During training, I recommend not using any of the following: Gloves, belts or shoes.

The reason I suggest not wearing shoes is: You lose the feel of the body and your feet become under developed (a proven fact, even admitted from the leading shoe maker: Nike). If your feet are under developed, then your core will be also. Using a weight belt also affects the function of the core because you aren’t forced to use your own if you have this “fake core” strapped around you. Consciously pulling in your belly button is your body’s own unique “weight belt” and that is why it is so important to utilize this technique all the way from the beginning to the end of each lifting movement. Pulling your belly button in towards the spine activates your transverse abdominals and will help stabilize the head, neck, shoulders, rib cage, pelvis and lower extremities.

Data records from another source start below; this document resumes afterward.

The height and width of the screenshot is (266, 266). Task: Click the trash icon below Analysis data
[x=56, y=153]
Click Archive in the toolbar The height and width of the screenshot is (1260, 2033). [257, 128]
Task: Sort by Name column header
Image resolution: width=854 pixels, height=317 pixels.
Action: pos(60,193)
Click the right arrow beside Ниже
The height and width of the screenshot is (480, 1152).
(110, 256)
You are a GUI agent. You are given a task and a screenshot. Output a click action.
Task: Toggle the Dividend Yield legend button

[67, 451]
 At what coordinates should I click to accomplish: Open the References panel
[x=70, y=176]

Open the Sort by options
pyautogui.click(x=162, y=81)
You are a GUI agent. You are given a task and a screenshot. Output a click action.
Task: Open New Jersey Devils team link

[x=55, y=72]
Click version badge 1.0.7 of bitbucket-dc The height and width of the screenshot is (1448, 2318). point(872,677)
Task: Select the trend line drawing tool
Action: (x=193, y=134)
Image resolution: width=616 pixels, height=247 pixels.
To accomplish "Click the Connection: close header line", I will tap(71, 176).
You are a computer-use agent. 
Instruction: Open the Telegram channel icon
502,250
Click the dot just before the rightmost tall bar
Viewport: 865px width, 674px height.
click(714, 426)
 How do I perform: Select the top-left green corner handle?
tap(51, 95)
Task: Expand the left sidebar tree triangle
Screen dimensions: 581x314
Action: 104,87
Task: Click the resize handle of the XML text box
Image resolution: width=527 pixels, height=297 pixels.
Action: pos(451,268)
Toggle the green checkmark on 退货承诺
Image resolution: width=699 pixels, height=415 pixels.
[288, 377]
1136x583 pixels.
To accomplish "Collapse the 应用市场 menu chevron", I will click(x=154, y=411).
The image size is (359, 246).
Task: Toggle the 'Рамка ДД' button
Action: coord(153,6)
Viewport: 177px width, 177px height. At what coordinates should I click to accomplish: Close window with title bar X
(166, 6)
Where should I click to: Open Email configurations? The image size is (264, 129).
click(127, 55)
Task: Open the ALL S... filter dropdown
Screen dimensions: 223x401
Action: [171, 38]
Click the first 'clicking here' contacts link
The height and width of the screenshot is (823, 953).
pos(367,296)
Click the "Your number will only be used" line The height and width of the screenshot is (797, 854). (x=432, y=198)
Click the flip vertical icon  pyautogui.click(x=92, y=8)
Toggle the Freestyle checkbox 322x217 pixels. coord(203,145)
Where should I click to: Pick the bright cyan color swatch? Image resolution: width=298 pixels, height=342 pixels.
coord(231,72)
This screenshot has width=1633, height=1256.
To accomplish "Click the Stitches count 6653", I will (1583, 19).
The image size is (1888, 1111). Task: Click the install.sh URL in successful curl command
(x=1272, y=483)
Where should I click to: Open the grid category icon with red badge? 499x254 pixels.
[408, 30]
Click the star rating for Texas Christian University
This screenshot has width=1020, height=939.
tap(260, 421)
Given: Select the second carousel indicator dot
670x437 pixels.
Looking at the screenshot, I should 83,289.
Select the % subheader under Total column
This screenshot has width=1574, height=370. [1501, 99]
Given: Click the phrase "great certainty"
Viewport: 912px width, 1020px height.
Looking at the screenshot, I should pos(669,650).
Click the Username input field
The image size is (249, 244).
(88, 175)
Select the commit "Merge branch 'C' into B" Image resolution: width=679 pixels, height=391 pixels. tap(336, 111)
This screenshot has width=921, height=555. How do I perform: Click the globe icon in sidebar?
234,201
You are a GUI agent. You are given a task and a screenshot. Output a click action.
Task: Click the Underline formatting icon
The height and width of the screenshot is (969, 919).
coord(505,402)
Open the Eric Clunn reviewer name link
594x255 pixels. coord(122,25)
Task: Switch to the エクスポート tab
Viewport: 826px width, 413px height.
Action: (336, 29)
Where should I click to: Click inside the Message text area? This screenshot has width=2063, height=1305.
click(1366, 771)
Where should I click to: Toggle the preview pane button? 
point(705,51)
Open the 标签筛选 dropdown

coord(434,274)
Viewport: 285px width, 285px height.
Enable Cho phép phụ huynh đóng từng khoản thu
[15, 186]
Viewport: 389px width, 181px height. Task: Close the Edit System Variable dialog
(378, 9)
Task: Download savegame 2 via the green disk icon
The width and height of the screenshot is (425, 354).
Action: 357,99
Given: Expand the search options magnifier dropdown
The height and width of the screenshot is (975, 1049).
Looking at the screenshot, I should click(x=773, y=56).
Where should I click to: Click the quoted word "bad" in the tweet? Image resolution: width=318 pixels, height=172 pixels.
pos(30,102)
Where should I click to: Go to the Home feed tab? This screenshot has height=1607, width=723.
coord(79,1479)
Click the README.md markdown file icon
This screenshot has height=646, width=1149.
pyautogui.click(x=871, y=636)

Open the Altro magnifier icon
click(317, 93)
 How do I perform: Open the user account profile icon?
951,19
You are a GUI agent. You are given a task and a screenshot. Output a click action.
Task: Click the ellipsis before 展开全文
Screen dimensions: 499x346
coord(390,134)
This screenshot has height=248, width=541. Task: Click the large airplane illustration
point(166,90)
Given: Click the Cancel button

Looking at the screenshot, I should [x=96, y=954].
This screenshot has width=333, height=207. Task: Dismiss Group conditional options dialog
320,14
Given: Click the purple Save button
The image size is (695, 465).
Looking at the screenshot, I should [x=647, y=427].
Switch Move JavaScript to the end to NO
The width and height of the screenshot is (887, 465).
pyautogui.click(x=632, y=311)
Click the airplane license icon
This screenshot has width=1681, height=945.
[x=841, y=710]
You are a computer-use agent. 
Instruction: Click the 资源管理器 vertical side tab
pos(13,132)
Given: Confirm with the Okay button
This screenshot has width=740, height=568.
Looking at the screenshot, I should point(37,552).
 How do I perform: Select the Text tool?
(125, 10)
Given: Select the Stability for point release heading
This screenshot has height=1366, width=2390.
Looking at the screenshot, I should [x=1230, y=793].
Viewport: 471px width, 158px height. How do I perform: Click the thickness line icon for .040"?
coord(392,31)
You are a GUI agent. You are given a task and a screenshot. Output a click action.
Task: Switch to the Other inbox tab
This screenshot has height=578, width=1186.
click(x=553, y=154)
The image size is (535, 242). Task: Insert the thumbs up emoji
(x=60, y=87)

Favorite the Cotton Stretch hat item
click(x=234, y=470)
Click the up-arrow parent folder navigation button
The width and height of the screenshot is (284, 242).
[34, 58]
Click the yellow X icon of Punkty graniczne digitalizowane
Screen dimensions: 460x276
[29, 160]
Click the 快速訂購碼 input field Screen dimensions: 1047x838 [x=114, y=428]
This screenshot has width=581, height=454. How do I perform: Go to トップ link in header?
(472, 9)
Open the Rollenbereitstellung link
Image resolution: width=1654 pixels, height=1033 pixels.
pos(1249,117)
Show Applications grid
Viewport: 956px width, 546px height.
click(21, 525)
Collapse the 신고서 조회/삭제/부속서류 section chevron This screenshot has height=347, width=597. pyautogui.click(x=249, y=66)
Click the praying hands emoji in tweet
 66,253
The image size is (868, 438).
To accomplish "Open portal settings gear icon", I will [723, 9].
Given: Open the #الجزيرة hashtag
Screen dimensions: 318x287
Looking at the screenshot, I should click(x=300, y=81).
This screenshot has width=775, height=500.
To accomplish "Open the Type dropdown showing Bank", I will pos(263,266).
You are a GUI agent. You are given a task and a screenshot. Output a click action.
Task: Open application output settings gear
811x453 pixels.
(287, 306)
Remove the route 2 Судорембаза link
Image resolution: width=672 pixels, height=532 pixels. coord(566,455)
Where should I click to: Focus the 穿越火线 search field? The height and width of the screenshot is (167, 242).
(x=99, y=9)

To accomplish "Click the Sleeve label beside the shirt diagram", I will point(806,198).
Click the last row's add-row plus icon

Motocross asks a lot from us, be it from strength to cardio and a lot of people don’t have the time or want to do a lot of training. That is why I am instructing this type of training. In one workout, you can hit everything from stretching to strength, stability, balance, cardio and intensity. Motocross is multi-dimensional so train that way! You have to train to win and crash! Have fun with your workouts and change them up keep your body guessing. By constantly keeping your body challenged, you will progress. Look at it this way, every time you go riding, be it a new track or different conditions, it is always a challenge, so train that way! Good luck and have fun!